▶ WHAT THE TASK REQUIRES
If a line in the entries includes "computer", show that line.
*-*-*
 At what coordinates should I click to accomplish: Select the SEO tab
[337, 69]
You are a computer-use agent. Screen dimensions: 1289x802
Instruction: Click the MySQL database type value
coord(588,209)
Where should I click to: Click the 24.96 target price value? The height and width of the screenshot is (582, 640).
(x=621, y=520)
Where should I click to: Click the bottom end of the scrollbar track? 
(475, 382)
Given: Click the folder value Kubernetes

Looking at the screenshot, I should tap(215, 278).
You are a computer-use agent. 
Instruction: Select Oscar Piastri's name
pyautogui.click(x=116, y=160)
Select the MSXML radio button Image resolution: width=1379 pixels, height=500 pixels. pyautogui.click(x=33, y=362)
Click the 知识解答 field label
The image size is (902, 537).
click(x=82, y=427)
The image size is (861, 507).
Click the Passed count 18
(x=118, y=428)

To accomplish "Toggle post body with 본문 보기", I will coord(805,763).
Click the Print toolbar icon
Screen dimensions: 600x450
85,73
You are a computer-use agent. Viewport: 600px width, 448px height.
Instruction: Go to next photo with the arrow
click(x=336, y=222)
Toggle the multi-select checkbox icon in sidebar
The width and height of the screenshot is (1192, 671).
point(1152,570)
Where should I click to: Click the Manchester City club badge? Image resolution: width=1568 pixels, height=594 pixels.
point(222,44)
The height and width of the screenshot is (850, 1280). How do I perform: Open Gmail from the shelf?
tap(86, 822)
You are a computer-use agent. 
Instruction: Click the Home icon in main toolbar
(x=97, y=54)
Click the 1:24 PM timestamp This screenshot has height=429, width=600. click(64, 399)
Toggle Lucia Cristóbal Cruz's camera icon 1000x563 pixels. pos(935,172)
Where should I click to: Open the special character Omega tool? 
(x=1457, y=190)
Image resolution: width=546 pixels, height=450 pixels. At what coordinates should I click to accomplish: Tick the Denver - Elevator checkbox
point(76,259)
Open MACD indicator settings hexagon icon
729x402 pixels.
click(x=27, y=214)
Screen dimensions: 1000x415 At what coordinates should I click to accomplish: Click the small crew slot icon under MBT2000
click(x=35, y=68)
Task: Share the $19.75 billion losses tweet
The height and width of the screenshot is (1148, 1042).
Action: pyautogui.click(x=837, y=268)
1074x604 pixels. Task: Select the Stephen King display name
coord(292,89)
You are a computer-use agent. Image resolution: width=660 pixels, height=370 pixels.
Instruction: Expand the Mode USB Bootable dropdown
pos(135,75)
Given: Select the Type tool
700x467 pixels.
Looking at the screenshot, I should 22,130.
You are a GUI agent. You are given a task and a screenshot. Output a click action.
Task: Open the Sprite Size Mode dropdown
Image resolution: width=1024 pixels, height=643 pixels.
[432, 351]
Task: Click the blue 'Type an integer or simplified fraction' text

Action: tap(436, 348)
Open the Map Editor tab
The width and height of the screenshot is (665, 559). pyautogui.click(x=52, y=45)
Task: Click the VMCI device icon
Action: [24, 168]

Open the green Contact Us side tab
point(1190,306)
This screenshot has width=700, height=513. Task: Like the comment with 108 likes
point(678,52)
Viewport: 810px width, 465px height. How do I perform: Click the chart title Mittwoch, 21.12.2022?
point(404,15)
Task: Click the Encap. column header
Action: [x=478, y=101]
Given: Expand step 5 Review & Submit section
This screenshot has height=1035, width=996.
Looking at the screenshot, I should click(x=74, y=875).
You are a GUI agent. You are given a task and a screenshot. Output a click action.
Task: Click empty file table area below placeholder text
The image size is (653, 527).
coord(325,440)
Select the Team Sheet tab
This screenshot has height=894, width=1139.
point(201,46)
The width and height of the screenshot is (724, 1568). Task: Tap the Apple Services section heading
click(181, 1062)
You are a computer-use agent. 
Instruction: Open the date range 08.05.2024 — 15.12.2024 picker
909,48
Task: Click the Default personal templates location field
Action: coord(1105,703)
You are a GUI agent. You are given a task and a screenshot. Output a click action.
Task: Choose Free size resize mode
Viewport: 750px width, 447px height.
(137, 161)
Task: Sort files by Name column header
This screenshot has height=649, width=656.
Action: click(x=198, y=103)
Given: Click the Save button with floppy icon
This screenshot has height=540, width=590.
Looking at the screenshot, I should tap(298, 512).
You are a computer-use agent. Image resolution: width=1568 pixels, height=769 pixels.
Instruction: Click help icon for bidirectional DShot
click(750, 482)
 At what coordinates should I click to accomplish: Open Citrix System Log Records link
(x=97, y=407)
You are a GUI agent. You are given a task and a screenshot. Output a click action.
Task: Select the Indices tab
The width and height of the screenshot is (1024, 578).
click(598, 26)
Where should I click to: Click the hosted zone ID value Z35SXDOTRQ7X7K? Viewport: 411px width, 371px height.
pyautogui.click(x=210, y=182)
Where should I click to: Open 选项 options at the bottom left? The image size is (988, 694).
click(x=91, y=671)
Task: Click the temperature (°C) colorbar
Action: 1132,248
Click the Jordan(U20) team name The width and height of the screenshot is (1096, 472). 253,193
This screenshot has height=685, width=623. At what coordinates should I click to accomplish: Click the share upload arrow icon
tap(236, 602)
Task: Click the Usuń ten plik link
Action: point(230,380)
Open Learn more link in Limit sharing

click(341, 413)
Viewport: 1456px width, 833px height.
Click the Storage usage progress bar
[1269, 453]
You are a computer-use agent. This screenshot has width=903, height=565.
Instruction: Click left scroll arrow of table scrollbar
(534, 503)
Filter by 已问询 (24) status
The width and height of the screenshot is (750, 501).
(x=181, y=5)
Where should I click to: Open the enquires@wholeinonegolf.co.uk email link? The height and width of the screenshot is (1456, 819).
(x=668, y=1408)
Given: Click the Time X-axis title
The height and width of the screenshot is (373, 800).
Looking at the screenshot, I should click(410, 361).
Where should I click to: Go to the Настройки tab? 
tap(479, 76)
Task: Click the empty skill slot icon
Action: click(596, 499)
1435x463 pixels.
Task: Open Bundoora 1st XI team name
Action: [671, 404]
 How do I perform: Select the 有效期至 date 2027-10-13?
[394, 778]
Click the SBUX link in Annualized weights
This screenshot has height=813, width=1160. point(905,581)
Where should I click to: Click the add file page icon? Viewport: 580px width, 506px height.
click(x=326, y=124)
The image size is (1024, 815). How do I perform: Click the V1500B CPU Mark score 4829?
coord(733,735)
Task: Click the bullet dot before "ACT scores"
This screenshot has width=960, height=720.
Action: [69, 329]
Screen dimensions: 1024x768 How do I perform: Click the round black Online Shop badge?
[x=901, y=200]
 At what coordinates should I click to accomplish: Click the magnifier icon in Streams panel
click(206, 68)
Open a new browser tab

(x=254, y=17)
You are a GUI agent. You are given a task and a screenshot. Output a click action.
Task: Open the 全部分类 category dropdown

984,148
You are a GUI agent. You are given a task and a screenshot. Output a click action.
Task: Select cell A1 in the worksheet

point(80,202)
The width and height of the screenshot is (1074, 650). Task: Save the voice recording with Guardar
*-*-*
▶ EXERCISE ANSWER
You are a computer-use agent. Screen dimensions: 1289x802
You are a computer-use agent. 
You are a computer-use agent. Viewport: 600px width, 448px height.
You are a computer-use agent. 
You are a computer-use agent. Image resolution: width=660 pixels, height=370 pixels.
You are a computer-use agent. 
You are a computer-use agent. Image resolution: width=1568 pixels, height=769 pixels.
You are a computer-use agent. This screenshot has width=903, height=565.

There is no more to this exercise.